Secondo la relazione dell’Ispettorato ci sono anche dubbi sui pagamenti ai docenti: per poco più di un mese e mezzo di lavoro sarebbero stati pagati in alcuni casi fino a 15 mila euro e in altri casi risulterebbero pagamenti da 4 mila a 7 mila euro per circa 10 giorni di lezione. Gli enti dovranno dimostrare che nel grande calderone dei dipendenti in cassa integrazione del settore della formazione non ci sono le professionalità richieste per questi corsi e che in questo senso è stata fatta una ricerca prima di assumere esterni. Nella nuova indagine sono finite almeno venti sigle: enti storici come Ecap, Efal, Enaip, Enfap, Interefop, Cnos e Sicilform. Le assunzioni sarebbero alcune centinaia.

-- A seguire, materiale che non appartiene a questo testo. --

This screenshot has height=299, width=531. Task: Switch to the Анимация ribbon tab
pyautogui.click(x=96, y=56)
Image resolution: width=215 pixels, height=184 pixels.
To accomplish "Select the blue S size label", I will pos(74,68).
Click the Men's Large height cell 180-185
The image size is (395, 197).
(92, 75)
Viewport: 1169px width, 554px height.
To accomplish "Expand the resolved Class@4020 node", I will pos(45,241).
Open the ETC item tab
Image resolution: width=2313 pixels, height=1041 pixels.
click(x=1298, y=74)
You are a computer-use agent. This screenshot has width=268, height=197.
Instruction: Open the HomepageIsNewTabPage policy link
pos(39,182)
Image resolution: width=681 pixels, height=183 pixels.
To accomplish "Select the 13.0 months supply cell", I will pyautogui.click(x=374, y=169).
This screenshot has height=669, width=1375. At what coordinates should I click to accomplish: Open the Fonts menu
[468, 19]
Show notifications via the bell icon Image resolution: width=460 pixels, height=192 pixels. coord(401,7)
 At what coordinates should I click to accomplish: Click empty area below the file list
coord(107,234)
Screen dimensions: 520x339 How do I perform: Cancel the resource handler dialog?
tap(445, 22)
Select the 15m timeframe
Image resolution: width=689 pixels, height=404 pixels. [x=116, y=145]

Lo stesso ispettorato segnala tuttavia che al momento in cui questi enti hanno assunto non era ancora pronta la lista dei docenti in cassa integrazione a cui bisognava attingere in via prioritaria. È evidente quindi che questo passaggio è stato saltato. Basta a giustificare gli enti? È il tema del contradditorio che verrà attivato nei prossimi giorni. Secondo Ludovico Albert, dirigente del dipartimento Formazione, «le irregolarità ci sono ma non è detto che siano gravi come quelle scoperte nel caso del Cefop e dei corsi di formazione professionale tradizionale». Ma la competenza finale in questo caso non è solo dell’assessorato Formazione: i bandi sono stati emessi dal Lavoro e dunque anche questa struttura va coinvolta. La relazione è stata inviata infatti anche ai dirigenti Alessandra Russo (Lavoro) e Letizia Di Liberti (Agenzia per l’Impiego). Nei giorni scorsi una prima tranche dell’indagine amministrativa aveva fatto emergere assunzioni sospette al Cefop, allo Ial Cisl, all’Anfe e all’Ancol: tutti enti con cassa integrazione in corso. L’inverno scorso invece il caso aveva riguardato decine di enti gestori dei corsi tradizionali che avevno violato l’obbligo di bloccare le piante organiche ai livelli di fine 2008.